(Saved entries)
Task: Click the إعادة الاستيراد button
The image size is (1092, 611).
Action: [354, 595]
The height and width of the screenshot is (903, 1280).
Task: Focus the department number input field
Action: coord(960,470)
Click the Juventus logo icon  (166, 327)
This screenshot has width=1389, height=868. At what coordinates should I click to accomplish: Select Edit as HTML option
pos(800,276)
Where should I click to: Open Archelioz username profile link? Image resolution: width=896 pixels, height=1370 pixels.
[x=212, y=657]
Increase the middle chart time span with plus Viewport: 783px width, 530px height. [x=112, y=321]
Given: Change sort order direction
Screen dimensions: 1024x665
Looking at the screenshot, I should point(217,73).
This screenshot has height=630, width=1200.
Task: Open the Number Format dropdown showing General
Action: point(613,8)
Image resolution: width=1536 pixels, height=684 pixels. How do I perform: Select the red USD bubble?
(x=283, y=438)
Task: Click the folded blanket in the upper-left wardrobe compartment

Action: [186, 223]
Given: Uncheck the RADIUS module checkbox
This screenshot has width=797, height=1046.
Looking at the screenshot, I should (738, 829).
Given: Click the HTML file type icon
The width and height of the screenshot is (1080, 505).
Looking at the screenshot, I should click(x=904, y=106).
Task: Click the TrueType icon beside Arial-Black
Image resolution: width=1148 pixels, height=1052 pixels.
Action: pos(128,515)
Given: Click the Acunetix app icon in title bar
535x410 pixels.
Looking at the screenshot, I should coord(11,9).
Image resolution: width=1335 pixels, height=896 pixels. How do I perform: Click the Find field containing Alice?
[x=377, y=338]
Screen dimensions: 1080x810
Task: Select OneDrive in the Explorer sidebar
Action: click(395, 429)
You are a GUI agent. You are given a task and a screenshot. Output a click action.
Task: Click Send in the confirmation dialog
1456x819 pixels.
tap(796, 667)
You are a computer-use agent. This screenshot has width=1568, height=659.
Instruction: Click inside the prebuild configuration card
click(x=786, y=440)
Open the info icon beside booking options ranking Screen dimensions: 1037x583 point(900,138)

*WORK REQUEST:* Only these are to be transcribed: the line with "Screen dimensions: 1024x665" and every line after it through the last line of the entries, each exactly.

*RESULT OF THIS TASK:*
Screen dimensions: 1024x665
Looking at the screenshot, I should point(217,73).
This screenshot has height=630, width=1200.
Task: Open the Number Format dropdown showing General
Action: point(613,8)
Image resolution: width=1536 pixels, height=684 pixels. How do I perform: Select the red USD bubble?
(x=283, y=438)
Task: Click the folded blanket in the upper-left wardrobe compartment

Action: [186, 223]
Given: Uncheck the RADIUS module checkbox
This screenshot has width=797, height=1046.
Looking at the screenshot, I should (738, 829).
Given: Click the HTML file type icon
The width and height of the screenshot is (1080, 505).
Looking at the screenshot, I should click(x=904, y=106).
Task: Click the TrueType icon beside Arial-Black
Image resolution: width=1148 pixels, height=1052 pixels.
Action: pos(128,515)
Given: Click the Acunetix app icon in title bar
535x410 pixels.
Looking at the screenshot, I should coord(11,9).
Image resolution: width=1335 pixels, height=896 pixels. How do I perform: Click the Find field containing Alice?
[x=377, y=338]
Screen dimensions: 1080x810
Task: Select OneDrive in the Explorer sidebar
Action: click(395, 429)
You are a GUI agent. You are given a task and a screenshot. Output a click action.
Task: Click Send in the confirmation dialog
1456x819 pixels.
tap(796, 667)
You are a computer-use agent. This screenshot has width=1568, height=659.
Instruction: Click inside the prebuild configuration card
click(x=786, y=440)
Open the info icon beside booking options ranking Screen dimensions: 1037x583 point(900,138)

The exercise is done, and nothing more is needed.